-------- Input for this task --------
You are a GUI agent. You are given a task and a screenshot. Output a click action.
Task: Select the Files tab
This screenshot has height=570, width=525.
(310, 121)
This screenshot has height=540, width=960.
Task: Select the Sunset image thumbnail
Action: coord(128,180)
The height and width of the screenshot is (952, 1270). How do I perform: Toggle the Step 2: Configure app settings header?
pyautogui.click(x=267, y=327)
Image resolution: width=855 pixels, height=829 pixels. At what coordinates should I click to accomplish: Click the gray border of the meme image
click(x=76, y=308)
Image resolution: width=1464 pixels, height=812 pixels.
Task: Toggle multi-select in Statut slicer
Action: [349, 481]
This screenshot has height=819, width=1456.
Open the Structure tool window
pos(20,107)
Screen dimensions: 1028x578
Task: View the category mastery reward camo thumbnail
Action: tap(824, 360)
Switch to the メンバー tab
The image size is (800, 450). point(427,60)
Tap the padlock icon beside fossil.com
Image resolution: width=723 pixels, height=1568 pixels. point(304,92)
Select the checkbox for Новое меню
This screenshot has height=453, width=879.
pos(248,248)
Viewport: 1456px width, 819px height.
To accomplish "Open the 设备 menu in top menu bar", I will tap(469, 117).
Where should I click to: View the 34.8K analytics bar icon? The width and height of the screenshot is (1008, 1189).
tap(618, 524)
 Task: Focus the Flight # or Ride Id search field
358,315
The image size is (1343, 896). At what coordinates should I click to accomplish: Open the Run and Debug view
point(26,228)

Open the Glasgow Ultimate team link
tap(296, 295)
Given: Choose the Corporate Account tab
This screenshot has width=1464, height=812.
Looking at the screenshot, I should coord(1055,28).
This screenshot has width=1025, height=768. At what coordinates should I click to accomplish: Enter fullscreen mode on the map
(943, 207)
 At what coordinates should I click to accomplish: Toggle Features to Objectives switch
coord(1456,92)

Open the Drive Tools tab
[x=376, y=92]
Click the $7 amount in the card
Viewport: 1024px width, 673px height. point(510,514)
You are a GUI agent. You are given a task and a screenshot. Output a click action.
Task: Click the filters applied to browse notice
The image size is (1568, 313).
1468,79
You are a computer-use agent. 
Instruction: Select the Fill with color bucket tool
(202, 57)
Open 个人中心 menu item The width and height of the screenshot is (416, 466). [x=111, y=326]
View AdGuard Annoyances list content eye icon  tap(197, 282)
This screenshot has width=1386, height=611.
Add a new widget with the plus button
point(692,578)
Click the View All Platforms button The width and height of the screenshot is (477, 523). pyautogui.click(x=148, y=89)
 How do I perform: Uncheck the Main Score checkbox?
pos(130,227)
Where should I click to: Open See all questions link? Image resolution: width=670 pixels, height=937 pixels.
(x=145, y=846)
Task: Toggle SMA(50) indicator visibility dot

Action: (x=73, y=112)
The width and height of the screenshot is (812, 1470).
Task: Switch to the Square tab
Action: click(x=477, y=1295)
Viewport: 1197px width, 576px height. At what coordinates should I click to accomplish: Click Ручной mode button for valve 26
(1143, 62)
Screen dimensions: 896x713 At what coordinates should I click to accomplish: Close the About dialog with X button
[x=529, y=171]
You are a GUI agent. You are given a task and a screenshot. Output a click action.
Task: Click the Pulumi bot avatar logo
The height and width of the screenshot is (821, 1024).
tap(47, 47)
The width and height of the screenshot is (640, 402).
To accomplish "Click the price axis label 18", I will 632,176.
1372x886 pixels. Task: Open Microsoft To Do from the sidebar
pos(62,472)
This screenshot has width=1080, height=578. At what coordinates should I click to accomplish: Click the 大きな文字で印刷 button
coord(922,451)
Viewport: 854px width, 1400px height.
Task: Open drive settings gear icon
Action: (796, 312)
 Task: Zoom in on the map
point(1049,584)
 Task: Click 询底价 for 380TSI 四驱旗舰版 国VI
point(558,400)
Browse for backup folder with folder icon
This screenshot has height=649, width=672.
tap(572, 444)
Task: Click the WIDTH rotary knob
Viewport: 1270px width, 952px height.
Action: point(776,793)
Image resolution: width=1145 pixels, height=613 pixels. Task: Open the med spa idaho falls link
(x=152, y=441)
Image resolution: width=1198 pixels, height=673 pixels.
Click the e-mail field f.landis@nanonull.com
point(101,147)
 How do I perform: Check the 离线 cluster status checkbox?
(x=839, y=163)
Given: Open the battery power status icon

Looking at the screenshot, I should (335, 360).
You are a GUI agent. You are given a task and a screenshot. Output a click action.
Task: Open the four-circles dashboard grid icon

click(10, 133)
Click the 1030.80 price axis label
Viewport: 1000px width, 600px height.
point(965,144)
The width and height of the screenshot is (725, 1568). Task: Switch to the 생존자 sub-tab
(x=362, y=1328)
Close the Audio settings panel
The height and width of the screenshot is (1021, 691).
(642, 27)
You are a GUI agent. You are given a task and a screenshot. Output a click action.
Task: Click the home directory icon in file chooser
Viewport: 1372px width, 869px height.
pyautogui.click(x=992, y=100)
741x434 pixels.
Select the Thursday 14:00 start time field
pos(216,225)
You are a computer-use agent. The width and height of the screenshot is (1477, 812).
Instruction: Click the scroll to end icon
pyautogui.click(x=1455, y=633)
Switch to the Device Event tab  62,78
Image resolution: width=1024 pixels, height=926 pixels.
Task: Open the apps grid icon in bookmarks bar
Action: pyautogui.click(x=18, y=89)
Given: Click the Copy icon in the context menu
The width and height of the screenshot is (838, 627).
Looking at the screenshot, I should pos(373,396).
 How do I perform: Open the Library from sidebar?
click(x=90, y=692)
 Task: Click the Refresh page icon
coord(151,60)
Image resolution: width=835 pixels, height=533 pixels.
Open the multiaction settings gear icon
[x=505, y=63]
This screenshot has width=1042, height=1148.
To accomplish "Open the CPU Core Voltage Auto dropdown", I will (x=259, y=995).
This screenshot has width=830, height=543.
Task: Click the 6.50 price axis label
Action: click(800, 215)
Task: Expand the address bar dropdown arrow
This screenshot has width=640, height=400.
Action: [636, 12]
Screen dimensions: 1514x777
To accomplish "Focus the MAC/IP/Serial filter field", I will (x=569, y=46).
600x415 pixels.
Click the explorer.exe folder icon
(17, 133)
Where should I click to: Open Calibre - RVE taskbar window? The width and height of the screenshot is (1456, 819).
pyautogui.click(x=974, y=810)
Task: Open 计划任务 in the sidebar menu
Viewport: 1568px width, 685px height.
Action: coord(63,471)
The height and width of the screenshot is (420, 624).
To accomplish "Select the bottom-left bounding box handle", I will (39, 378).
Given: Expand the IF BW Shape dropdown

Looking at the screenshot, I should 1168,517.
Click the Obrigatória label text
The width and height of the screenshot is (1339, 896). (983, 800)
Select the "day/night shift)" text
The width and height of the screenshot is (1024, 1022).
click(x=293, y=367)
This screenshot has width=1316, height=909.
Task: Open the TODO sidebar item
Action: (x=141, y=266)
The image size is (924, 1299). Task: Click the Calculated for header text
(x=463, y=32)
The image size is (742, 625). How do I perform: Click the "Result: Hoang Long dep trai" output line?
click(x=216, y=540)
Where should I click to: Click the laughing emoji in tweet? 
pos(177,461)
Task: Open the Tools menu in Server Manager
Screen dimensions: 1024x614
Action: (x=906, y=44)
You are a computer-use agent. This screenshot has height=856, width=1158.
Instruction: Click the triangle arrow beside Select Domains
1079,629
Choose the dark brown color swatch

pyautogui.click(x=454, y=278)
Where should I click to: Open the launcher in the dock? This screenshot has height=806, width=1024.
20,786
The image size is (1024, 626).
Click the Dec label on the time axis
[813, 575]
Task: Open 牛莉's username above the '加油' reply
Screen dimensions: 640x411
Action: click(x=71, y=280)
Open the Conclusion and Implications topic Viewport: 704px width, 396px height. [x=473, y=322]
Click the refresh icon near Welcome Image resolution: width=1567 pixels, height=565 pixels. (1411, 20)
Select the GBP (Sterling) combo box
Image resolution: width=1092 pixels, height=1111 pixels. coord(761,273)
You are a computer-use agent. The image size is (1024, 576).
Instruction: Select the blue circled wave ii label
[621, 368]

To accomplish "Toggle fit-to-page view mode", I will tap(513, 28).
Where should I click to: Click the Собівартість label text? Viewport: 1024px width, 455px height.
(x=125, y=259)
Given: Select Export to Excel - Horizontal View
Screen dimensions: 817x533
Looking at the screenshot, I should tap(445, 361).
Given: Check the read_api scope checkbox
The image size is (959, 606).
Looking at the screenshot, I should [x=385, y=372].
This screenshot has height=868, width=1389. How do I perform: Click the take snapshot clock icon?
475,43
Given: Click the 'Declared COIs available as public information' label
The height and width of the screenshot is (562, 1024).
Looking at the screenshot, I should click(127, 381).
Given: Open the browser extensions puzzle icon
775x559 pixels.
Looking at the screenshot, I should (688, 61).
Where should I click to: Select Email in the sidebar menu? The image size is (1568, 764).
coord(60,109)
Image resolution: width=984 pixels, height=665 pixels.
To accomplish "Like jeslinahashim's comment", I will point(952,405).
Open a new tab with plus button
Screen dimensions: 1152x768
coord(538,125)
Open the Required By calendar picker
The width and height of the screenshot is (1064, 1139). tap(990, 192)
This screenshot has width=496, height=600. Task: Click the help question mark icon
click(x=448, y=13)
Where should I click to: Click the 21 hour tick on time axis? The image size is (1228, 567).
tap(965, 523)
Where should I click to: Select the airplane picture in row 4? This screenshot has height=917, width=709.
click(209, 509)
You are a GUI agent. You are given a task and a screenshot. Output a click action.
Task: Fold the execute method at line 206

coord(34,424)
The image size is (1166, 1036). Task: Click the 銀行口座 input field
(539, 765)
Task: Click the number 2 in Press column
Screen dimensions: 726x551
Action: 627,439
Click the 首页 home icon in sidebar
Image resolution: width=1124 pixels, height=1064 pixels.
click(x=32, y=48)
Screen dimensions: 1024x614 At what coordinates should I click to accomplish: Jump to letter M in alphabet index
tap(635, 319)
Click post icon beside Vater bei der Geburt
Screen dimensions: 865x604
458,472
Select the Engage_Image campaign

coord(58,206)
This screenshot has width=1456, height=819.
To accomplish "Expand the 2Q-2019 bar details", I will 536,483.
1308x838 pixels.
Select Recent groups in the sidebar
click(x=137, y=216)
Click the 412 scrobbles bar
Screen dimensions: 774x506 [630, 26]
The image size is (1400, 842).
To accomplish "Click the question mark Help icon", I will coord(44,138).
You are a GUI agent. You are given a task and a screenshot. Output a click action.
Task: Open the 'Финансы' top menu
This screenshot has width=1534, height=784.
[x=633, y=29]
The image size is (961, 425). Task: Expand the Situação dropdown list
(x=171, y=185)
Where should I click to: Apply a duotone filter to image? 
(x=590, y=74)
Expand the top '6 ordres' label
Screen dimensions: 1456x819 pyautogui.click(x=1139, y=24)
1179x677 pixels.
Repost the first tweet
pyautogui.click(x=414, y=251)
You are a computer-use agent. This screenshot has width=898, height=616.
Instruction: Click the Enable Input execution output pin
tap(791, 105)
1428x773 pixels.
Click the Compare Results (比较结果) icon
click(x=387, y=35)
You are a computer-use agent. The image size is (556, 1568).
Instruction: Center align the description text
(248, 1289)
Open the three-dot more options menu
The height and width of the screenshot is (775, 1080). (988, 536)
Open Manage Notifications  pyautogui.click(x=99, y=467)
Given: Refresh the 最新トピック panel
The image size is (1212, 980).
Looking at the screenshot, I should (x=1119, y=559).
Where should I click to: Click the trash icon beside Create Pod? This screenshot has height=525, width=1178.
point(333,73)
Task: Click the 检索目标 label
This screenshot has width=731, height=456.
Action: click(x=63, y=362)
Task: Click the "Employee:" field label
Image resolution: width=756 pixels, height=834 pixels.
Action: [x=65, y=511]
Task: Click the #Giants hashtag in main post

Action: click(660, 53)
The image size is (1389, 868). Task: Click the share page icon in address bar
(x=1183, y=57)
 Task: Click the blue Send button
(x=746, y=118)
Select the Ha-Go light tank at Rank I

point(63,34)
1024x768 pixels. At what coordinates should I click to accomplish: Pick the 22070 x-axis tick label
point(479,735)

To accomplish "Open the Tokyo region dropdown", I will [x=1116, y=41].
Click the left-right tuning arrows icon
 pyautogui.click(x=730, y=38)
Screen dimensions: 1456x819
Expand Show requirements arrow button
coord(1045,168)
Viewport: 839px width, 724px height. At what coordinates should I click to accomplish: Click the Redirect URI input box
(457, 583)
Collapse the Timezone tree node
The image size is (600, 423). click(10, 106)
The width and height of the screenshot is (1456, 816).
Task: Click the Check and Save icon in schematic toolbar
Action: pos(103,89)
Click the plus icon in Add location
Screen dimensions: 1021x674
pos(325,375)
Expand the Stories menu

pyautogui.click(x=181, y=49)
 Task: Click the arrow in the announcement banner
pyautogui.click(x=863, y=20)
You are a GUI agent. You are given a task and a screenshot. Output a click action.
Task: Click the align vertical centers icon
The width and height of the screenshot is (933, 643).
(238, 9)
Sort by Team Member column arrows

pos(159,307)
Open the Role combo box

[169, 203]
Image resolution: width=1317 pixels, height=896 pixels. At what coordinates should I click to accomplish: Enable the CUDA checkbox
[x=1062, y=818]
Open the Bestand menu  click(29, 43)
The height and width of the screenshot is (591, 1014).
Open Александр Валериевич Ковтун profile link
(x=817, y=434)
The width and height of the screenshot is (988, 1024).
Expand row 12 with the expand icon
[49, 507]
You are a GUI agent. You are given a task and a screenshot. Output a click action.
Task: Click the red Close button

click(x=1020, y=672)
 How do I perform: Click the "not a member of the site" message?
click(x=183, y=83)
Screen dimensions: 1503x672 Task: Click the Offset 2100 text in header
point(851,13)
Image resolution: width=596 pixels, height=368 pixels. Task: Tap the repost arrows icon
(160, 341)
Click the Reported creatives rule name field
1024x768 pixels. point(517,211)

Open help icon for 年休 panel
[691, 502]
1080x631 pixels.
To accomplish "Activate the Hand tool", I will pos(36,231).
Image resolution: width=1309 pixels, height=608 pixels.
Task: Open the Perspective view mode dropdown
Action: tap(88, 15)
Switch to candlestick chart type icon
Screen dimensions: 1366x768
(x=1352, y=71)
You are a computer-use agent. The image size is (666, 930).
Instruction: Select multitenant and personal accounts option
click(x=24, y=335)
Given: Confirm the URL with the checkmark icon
--------
:: Exercise brief ::
Rewrite the part of the entries that opens with the first line and closes with the line containing "pyautogui.click(x=267, y=327)", changing "Files" to "Photos" and leaving everything else as it is.

:: Answer for this exercise ::
You are a GUI agent. You are given a task and a screenshot. Output a click action.
Task: Select the Photos tab
This screenshot has height=570, width=525.
(310, 121)
This screenshot has height=540, width=960.
Task: Select the Sunset image thumbnail
Action: coord(128,180)
The height and width of the screenshot is (952, 1270). How do I perform: Toggle the Step 2: Configure app settings header?
pyautogui.click(x=267, y=327)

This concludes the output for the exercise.